Publications
° Daczko, N.R., Clarke, G.L. and Klepeis, K.A. 2002. Kyanite-paragonite-bearing assemblages, northern Fiordland,
New Zealand: rapid cooling of the lower crustal root to a Cretaceous magmatic
arc. Journal of Metamorphic Geology,
20, 887-902.
Abstract
Fiordland, New Zealand exposes the lower crustal root of an Early Cretaceous
magmatic arc that now forms one of Earth’s most extensive high-P granulite
facies belts. The Arthur River Complex, a dioritic to gabbroic suite in
northern Fiordland, is part of the root of the arc, and records an Early
Cretaceous history of emplacement, tectonic burial, and high-P granulite
facies metamorphism that accompanied partial melting of the crust. Late
random intergrowths of kyanite, quartz and plagioclase partially pseudomorph
minerals in the earlier high-T assemblages of the Arthur River Complex,
indicating high-P cooling of an over thickened crustal root by c. 200 °C.
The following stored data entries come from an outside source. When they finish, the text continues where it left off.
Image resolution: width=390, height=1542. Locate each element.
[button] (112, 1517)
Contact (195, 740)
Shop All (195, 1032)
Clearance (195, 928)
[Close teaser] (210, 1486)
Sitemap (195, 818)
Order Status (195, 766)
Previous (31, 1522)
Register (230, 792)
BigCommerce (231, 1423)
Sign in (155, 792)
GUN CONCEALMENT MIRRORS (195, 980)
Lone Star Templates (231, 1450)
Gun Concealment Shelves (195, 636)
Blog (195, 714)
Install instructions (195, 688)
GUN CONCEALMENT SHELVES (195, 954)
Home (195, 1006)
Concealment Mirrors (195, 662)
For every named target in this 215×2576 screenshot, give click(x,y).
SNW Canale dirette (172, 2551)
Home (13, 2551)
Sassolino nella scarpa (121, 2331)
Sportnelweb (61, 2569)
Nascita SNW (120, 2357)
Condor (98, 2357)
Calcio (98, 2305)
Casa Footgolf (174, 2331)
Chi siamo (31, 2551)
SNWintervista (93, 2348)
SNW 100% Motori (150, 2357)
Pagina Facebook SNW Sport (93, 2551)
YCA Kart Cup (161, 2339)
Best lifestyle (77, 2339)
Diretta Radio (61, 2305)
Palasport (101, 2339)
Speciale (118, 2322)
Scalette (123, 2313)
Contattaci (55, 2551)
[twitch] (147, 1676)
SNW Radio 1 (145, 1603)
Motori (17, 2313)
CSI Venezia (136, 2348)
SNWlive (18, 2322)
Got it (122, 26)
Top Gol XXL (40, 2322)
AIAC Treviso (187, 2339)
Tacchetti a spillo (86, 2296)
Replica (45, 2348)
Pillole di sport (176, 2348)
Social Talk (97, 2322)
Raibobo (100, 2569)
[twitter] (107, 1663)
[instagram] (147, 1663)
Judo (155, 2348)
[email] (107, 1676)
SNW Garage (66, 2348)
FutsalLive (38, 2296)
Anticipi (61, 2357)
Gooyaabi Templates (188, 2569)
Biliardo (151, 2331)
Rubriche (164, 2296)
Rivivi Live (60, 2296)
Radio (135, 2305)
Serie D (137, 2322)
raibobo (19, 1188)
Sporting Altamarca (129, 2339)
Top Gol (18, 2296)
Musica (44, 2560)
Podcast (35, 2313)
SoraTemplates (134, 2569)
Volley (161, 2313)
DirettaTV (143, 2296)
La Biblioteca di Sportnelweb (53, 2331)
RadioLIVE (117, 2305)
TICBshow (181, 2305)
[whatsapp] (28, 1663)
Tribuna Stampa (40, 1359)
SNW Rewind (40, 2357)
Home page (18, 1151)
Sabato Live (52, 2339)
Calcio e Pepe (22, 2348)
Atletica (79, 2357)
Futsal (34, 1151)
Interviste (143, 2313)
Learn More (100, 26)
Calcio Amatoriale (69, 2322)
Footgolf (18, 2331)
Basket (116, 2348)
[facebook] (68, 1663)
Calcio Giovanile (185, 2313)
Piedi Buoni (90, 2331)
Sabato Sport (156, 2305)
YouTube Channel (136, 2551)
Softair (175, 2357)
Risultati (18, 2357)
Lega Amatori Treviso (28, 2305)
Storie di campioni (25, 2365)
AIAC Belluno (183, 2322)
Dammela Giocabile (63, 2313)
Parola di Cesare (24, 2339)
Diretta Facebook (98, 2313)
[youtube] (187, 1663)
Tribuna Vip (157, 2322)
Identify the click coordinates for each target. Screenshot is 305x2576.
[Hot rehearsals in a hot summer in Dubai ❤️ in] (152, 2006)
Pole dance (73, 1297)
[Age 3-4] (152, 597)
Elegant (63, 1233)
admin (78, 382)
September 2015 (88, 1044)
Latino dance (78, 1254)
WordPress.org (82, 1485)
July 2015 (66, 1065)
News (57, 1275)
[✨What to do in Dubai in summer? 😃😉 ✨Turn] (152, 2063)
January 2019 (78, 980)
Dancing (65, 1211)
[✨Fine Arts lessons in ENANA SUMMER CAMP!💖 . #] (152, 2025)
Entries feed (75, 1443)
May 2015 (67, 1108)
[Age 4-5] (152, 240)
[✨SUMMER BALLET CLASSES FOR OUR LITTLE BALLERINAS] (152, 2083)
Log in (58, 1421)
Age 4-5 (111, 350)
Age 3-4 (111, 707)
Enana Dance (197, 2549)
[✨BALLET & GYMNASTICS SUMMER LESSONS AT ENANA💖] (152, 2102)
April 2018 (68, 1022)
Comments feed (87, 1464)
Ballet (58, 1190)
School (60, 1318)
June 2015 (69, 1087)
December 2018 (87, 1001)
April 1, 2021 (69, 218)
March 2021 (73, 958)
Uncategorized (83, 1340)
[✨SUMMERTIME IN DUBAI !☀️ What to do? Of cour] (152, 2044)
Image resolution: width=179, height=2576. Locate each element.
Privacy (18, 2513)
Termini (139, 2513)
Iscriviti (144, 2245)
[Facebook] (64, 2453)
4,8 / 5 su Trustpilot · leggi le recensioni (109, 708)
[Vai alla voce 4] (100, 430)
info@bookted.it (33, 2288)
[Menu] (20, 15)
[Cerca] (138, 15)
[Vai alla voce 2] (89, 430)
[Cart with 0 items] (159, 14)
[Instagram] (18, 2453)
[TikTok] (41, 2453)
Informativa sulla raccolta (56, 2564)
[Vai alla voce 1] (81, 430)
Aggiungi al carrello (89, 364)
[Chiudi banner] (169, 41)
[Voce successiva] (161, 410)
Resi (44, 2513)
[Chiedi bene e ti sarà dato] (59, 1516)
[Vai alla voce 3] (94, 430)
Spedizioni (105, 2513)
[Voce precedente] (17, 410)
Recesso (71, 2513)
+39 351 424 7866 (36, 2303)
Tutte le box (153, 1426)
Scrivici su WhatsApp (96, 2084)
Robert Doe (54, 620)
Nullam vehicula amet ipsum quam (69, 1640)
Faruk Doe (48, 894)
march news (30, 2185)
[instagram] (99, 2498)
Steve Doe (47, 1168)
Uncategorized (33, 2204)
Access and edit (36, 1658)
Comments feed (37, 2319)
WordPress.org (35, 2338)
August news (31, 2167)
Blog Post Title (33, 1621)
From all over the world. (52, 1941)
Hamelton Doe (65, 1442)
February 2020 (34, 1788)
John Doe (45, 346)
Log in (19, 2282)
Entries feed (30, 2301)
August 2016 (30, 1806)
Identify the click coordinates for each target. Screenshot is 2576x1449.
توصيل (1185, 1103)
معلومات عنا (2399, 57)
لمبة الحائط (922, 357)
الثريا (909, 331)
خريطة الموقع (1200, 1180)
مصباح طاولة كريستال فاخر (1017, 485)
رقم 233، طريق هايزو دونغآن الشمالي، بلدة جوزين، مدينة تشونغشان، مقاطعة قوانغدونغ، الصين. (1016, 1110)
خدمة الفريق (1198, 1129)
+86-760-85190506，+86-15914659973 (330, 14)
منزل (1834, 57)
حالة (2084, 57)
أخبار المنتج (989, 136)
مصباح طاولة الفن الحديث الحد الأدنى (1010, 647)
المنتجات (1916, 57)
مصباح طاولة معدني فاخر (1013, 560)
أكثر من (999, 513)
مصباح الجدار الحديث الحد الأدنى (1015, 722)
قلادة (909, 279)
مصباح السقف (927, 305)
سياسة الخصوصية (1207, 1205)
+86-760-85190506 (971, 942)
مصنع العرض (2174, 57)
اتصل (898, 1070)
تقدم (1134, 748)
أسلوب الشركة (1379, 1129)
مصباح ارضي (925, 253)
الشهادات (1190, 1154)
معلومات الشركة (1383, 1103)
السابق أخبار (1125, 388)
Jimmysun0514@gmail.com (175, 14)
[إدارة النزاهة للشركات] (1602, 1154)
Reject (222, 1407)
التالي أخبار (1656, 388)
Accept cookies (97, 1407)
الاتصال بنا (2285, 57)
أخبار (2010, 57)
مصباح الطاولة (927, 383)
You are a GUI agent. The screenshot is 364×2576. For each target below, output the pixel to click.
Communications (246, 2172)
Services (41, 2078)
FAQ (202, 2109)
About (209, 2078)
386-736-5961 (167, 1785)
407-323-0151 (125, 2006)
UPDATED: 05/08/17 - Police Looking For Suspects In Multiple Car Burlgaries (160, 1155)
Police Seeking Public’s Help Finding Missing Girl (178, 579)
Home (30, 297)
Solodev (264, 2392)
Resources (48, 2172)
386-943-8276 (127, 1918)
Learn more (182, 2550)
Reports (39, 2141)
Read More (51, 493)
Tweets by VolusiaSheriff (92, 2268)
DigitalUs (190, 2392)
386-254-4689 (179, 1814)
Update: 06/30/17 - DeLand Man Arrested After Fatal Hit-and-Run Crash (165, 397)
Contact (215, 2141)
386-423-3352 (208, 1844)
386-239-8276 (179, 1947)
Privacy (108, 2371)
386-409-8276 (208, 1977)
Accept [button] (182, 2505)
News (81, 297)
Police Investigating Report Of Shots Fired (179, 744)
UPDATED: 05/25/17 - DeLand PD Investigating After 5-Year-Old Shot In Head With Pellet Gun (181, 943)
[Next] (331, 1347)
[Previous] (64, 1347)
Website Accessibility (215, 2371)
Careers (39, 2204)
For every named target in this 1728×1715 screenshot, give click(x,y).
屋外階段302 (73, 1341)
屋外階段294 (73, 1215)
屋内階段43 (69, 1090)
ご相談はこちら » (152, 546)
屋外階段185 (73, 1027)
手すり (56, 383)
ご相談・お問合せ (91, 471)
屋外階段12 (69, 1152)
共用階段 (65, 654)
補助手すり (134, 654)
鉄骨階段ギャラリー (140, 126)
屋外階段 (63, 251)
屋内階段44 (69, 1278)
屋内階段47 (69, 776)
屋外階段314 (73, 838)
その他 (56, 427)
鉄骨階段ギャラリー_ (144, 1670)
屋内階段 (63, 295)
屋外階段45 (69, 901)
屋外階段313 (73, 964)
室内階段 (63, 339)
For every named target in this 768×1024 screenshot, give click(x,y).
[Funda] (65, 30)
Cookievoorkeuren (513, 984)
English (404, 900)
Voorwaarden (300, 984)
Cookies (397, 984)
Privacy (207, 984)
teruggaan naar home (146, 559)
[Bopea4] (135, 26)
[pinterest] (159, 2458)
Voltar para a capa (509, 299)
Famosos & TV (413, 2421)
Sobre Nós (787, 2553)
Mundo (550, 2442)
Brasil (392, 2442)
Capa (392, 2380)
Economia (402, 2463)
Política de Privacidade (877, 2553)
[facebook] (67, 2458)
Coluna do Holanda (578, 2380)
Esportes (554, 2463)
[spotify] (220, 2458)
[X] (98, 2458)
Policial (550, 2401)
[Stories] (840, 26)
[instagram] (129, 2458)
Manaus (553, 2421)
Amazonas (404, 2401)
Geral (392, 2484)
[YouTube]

The kyanite intergrowths are themselves partially pseudomorphed by paragonite,
commonly in the presence of phengitic white mica. Biotite–plagioclase intergrowths
that partially pseudomorph phengitic white mica and diopside–plagioclase
intergrowths that partially pseudomorph jadeitic diopside, combined with
published thermochronology results, are consistent with later rapid decompression.
A short duration anticlockwise P–T path may be explained by the high-P juxtaposition
of comparatively cool upper crustal rocks following their tectonic burial
and under thrusting during the waning stages of Early Cretaceous orogenesis.
This was then followed by the decompression giving the rapid exhumation within
20 Myr of peak metamorphism, as suggested by the isotopic data.